Le président fait mine de lâcher du lest
Avant la rencontre, Viktor Ianoukovitch a fait un geste d'apaisement. Il a fait savoir qu'il allait proposer "une amnistie" pour les manifestants arrêtés. Puis en ouvrant la réunion, il a émis le vœu de "trouver une voie qui donnerait l'espoir aux Ukrainiens" que leurs responsables politiques sont "capables de surmonter de telles crises".
Le chef de l'Etat a tenté d'adopter une position de neutralité face aux violences qui ont émaillé les manifestations. Il s'est dit "scandalisé par les actions radicales qui se sont produites sur 'Maïdan' [la place de l'Indépendance, dans le centre de Kiev, point central de la contestation], tant de la part de provocateurs que des forces de l'ordre qui ne se sont pas comportées de manière correcte."
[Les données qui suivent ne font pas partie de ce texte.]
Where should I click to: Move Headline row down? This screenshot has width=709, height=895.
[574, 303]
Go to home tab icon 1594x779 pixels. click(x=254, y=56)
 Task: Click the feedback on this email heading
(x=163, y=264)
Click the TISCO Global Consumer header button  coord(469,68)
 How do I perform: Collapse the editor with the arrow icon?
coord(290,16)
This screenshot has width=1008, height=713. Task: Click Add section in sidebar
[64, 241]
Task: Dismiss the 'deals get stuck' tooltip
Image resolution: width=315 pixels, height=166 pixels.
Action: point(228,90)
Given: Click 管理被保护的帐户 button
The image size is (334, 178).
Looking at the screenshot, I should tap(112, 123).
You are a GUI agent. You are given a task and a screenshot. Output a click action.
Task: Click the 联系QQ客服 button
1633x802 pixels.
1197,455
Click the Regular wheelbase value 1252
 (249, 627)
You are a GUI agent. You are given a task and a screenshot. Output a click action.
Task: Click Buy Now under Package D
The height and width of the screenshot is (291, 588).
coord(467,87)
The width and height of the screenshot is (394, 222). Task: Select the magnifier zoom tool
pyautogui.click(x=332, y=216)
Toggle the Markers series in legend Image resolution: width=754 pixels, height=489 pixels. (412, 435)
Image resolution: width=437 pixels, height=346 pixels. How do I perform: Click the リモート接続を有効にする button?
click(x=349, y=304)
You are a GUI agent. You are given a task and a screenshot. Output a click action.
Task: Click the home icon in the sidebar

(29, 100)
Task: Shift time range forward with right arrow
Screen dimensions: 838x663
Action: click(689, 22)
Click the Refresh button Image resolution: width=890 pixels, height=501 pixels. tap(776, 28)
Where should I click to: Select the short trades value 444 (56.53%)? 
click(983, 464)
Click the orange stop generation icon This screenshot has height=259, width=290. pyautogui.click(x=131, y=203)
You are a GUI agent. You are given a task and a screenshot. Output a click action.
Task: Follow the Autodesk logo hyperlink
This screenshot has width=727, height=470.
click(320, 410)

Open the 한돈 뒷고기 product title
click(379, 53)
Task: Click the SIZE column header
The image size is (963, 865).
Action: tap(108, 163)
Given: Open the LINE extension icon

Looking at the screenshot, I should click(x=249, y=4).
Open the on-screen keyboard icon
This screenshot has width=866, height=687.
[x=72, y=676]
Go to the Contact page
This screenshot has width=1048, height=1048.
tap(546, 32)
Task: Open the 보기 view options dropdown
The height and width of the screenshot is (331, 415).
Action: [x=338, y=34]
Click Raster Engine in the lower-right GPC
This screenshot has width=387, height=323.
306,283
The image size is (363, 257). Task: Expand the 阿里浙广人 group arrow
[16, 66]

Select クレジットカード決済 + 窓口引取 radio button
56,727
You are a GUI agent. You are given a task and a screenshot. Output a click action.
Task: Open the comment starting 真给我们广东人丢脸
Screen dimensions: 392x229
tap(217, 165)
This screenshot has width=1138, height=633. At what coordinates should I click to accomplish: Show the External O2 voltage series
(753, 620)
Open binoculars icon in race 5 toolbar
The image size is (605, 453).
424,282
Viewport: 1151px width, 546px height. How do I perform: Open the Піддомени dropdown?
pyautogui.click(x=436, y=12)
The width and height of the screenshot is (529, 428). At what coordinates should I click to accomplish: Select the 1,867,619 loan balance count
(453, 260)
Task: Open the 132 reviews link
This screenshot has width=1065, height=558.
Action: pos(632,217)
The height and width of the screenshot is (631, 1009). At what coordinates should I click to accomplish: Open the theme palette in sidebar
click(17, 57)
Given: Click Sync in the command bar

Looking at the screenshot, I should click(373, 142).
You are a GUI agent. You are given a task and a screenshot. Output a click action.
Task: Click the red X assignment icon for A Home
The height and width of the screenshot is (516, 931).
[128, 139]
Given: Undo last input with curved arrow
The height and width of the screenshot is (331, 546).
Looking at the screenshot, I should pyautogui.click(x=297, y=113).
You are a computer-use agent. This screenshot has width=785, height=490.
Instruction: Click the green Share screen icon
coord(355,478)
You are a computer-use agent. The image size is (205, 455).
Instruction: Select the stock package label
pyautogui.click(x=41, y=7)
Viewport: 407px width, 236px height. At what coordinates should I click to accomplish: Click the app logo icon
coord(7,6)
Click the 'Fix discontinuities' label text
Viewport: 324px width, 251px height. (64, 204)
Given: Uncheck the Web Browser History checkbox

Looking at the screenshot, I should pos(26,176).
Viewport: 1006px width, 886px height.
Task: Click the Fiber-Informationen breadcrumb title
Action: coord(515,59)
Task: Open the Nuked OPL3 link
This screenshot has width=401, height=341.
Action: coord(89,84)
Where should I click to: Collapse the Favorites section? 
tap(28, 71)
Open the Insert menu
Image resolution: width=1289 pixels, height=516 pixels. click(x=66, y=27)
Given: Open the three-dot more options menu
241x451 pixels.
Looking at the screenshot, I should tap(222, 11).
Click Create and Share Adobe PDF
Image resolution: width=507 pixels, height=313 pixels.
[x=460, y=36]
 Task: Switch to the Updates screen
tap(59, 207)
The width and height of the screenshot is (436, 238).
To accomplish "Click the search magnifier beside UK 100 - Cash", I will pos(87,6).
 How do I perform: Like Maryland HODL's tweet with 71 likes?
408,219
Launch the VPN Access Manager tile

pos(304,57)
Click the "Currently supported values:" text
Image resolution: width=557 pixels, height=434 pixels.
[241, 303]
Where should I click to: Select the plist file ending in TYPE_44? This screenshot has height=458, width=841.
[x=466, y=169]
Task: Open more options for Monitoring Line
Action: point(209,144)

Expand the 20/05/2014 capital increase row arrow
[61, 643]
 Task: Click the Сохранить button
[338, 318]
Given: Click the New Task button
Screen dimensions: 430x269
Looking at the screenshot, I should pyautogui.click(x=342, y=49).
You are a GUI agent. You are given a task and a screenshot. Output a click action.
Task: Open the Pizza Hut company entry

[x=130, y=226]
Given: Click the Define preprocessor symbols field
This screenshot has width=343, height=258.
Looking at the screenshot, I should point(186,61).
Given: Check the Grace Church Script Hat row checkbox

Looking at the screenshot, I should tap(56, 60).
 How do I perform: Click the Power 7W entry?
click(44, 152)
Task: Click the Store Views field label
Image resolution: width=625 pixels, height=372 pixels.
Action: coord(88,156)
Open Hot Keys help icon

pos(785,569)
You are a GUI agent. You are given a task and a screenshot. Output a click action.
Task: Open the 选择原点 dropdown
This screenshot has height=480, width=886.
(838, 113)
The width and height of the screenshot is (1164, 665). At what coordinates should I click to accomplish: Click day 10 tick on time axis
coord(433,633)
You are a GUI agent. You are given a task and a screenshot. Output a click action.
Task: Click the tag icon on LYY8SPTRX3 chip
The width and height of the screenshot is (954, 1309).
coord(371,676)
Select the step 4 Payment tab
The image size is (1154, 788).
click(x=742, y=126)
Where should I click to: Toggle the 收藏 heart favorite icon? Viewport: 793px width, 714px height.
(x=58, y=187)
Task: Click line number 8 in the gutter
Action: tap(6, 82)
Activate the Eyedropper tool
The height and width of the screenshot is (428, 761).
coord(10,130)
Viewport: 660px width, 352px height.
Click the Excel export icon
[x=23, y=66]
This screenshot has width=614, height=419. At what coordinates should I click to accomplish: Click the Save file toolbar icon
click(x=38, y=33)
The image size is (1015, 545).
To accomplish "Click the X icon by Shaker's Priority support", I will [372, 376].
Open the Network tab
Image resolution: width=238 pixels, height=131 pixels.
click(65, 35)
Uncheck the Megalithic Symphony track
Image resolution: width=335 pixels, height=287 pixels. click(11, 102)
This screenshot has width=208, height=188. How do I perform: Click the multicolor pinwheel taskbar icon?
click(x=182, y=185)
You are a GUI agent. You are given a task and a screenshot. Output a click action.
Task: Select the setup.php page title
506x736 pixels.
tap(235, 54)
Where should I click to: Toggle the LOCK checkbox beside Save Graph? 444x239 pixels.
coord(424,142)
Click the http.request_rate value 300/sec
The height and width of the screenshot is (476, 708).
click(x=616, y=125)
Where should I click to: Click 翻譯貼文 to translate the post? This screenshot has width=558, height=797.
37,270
Mais, hormis cet apparent geste de conciliation, le chef de l'Etat n'a pas fait de concessions véritables. Il n'a rien dit sur le sort de son Premier ministre, Mikola Azarov, dont l'opposition réclame le départ.
Et sur le fond, il a de nouveau défendu sa décision de ne pas signer l'accord d'association qui était en cours de négociation depuis des mois avec l'Union européenne. Cette volte-face, à l'origine de la mobilisation, était nécessaire, a-t-il dit, du fait de l'état de l'économie ukrainienne qui, plaide-t-il, ne peut être relancée sans un "rétablissement de relations commerciales normales avec la Russie".
L'opposition campe sur ses positions
Après une hésitation dans la journée, les trois dirigeants de l'opposition ont accepté de se rendre à la table ronde. L'objectif de Vitali Klitschko, d'Arseni Iatseniouk (un responsable du parti La patrie de l'opposante emprisonnée Ioulia Timochenko) et du nationaliste Oleg Tiagnybok : présenter leurs exigences et entendre les "réponses" du gouvernement. L'opposition réclame la démission du gouvernement et le retour à la signature d'un accord d'association avec l'UE brutalement suspendue fin novembre.
Vitali Klitschko, ex-champion de boxe, candidat déclaré à la présidence du pays, s'est fait accusateur. "Vous portez la responsabilité personnelle de ce qui se passe dans le pays", a-t-il lancé au président en préambule. Et il l'a mis en garde contre toute répression policière. A sa sortie, Vitali Klitschko a conclu à un constat d'échec. "Le pouvoir n'a pris en compte aucune de nos exigences. Cette table ronde n'est qu'un simulacre", a-t-il lâché.
Et, galvanisée par l'échec infligé à un assaut policier mercredi, lorsque les troupes ont fini par se retirer après l'afflux de milliers de personnes, et par le soutien de représentants de l'UE et des Etats-Unis, l'opposition a appelé à des manifestations massives dimanche à midi, à Kiev.
Un soutien de poids rejoint le camp des opposants
L'oligarque le plus riche d'Ukraine, Rinat Akhmetov, a pris la défense des manifestants pro-européens. Il a, dans le même temps, pris ses distances avec le président Viktor Ianoukovitch. Un signe de possibles renversements d'alliances dans ce pays aux influents clans financiers. Le très influent magnat, dont l'empire va de la métallurgie aux médias en passant par le football, est sorti de son silence dans un communiqué.
"Le fait que des gens pacifiques descendent dans la rue pour des manifestations pacifiques montre que l'Ukraine est un pays libre et démocratique", écrit le milliardaire. "Mais le fait que des gens aient souffert est inacceptable", a ajouté l'homme d'affaires. Même s'il se garde de soutenir les revendications des manifestants, sa prise de position a été très remarquée, vu sa proximité avec le pouvoir.